IF the sound of some middle class lad waxing lyrical about environmentally-friendly public amenities is enough to turn you off your Weetabix, then I suggest you turn the page now.
You see, this weekend I had the privilege of spending a couple of hours spinning along the Waterford Greenway on my road bike and let me tell you that it is a truly fantastic resource. Hats off to the people in Waterford, and those who had the vision to see it through, because I think it will stand to the local community for generations to come.
I started off near enough to Waterford city, in Kiloteran car park where the Suir river winds towards the city and took a spin in glorious sunshine towards Kilmeaden where the old train station has been converted to a lovely café and visitors’ centre.

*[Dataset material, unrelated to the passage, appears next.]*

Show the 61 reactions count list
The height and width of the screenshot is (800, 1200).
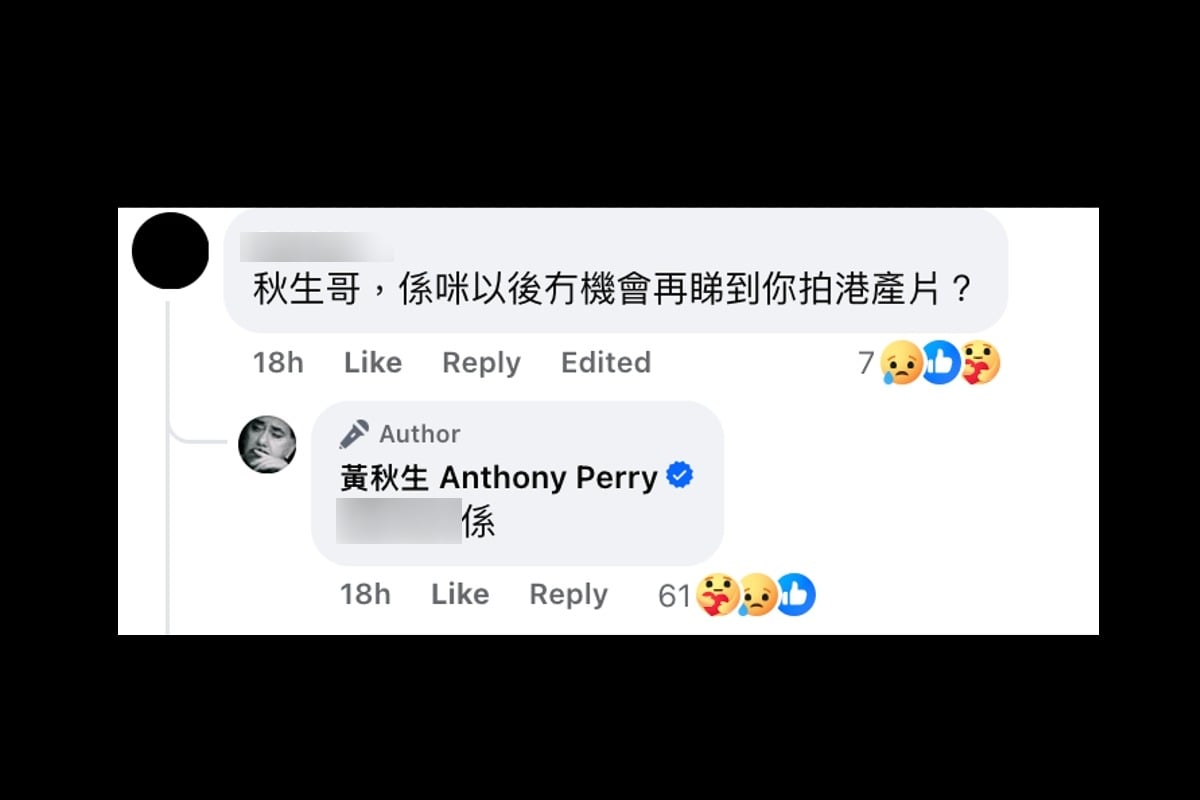click(x=675, y=596)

The beautifully laid cycle path unfurls through the countryside towards the town of Kilmacthomas, where it goes over a high viaduct and on in the direction of Dungarvan and the coast (and then two more viaducts!). But I did a reverse turn here after about 20km – I’ll do the second half of the route another time – before returning to Kilmeaden where I enjoyed an espresso in the sunshine eavesdropping on a number of locals.
They were all out on a Sunday morning, walking their dogs along the greenway and I met and observed people of all sorts along the route. I saw families with buggies, rugged-looking American pensioners on rented electric bikes and a local couple in their sixties who looked like they might have been enjoying a stroll after mass. And then there was me, the middle-aged West Cork man in lycra, having a good old nose around our neighbour’s infrastructure.

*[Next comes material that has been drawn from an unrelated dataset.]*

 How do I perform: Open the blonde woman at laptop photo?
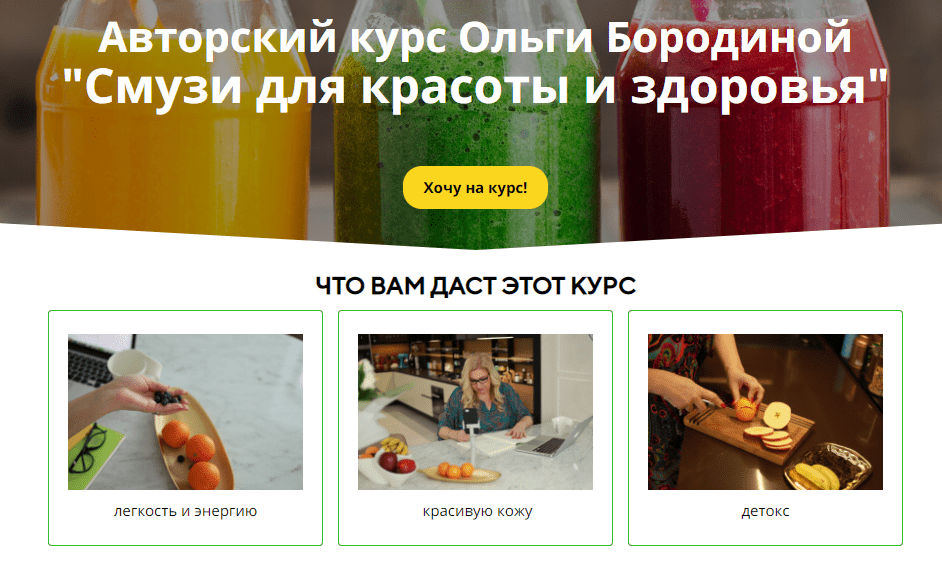(x=475, y=412)
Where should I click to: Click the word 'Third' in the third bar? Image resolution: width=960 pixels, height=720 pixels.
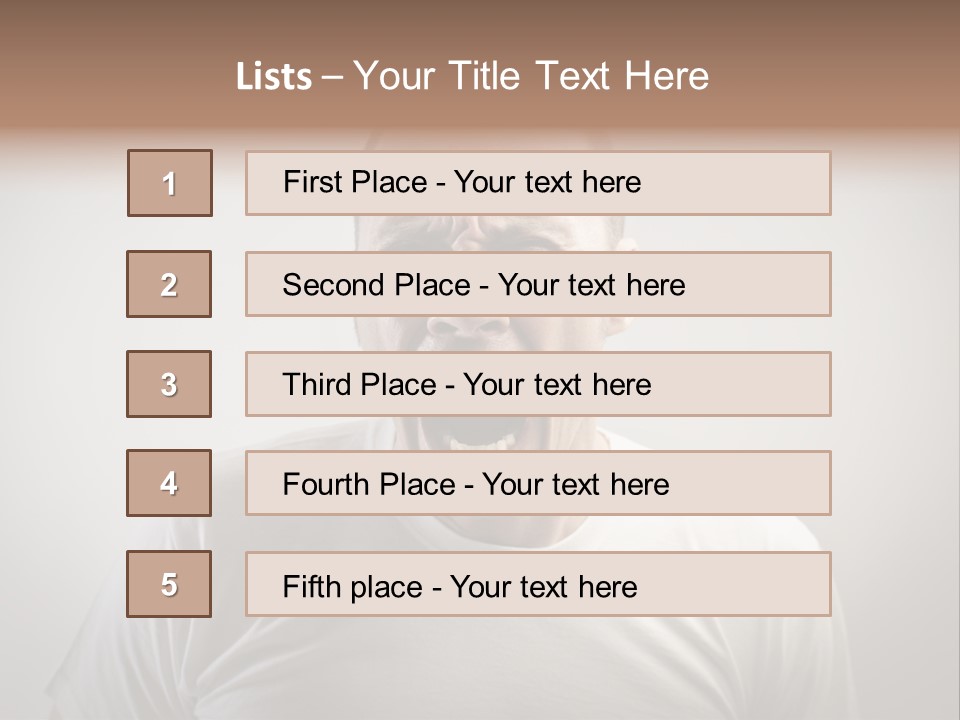(x=317, y=384)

I have to say I was a bit jealous of what they’ve pulled off.
How wonderful would it be to have such a facility in West Cork? I read with interest the recent announcement that funding has been allocated for a feasibility study for a walking and cycling route from Cork to Schull. The prospect of it is mouth-watering.

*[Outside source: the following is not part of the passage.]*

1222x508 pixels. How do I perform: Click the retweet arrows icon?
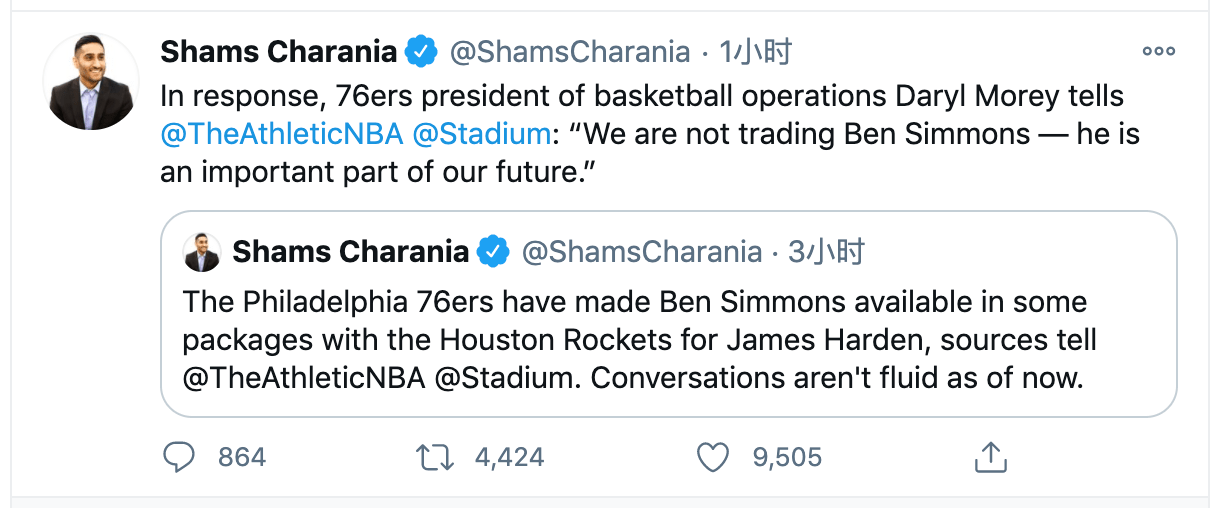tap(435, 458)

Call me a cynic, but I get the heebie-jeebies when I read ‘feasibility’ and ‘study’. This is often the place where good ideas and money go to die. Apparently, transport Infrastructure Ireland (TII) has allocated €100,000 for the study and I sincerely hope this can be used to get the project moving rather than more wallowing in surveys and red tape.
There is no shortage of cash from higher up for this type of project given the government’s climate commitments – the question may be how we convince landowners to come on side.
Much of the old railway line isn’t in public ownership anymore, of course, and this is most likely the most significant barrier to getting this project progressed. The fact that the State gave up this land seems gigantically short-sighted in retrospect, not to mention the tragedy that was the closure of the accompanying rail lines. I suppose it’s easy to look back now with 20/20 vision. Money was extremely tight back then and all signs pointed towards the private motor car as being the mode of the future.
In Kerry, the Council took a stick rather than a carrot approach and resorted to CPOs to get their Ring of Kerry cycleway through. Might some similar long-term thinking and strong leadership be needed in West Cork?
From what I witnessed in Waterford, this will be an amazing resource for our local population, not to mention a huge draw for the kind of active tourism we need to promote in the region.
Do we have the leaders to step up and make it happen?
Taxing times for McGrath
AT the weekend, it emerged that Minister for Finance Michael McGrath will be bringing forward proposals to ringfence billions of euro in corporation tax over the coming years.
The fund is being envisioned to resource our ageing population in the future and will be run by the NTMA. Recent corporation tax forecasts predict windfall receipts that cannot be relied upon in future budgets, so McGrath and Paschal Donohoe are proposing to build a rainy day buffer.
Of course, this could be considered wise and prudent on the one hand, but with multiple crises ongoing, and with homelessness figures spiralling, the coalition may find it difficult to spin these plans in a positive direction.
This is always the challenge, of course, pitting day-to-day spending with long-term planning and fiscal responsibility, but there is another school of thought that would consider money a form of energy that needs to be directed where it’s needed when the time is right. As McCreevy once famously said – ‘When I have it, I spend it and when I don’t, I don’t.’
If only the world was so simple.
Seeing both sides now
EYEBROWS were raised last week with the news that Michelle O’Neill will be attending the coronation of King Charles. I’m sure you got the spoof Whatsapp images of her bedecked in royalist trinkets.
It’s hardly a comfortable occasion for a Republican to attend, not to mention a purported socialist! But these are the kinds of compromises they’ve been making in the North since the Good Friday Agreement was signed and is proof again (if any were needed) that Sinn Féin is more concerned these days with appealing to centrist, middle class voters rather than overthrowing capitalism and destroying the monarchy.
Still, I’ll be getting the popcorn out on the day to see how she gets on. A part of me can’t wait for the display of pomp and extravagance and how it might go down with the public.
Will it be a lavish, world-stopping event like his mother’s coronation in 1953 or more like Harry Potter in Brexit-land?